Task objective:
Below are records that contain pictures; transcribe the text exactly and omit the pictures.

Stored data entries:

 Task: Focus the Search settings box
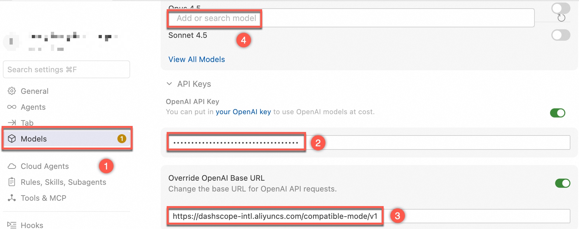(x=66, y=69)
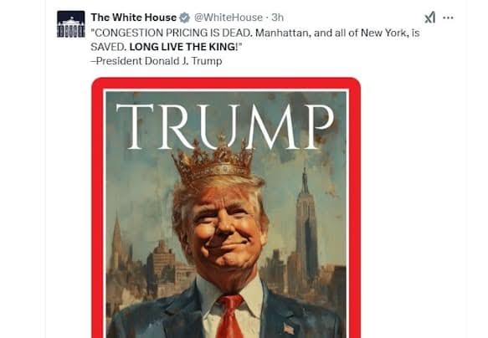488x338 pixels.
Task: Open the White House profile avatar
Action: 70,24
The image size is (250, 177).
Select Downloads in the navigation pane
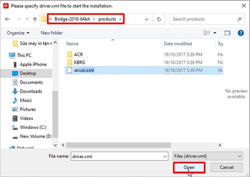31,91
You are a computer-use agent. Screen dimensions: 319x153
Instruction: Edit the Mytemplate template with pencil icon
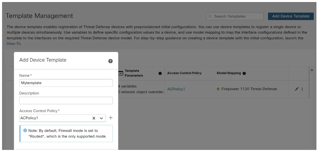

Response box:
 Task: Focus the Search settings box
(x=66, y=69)
488x338 pixels.
Task: Open the White House profile avatar
Action: 70,24
The image size is (250, 177).
Select Downloads in the navigation pane
31,91
You are a computer-use agent. Screen dimensions: 319x153
Instruction: Edit the Mytemplate template with pencil icon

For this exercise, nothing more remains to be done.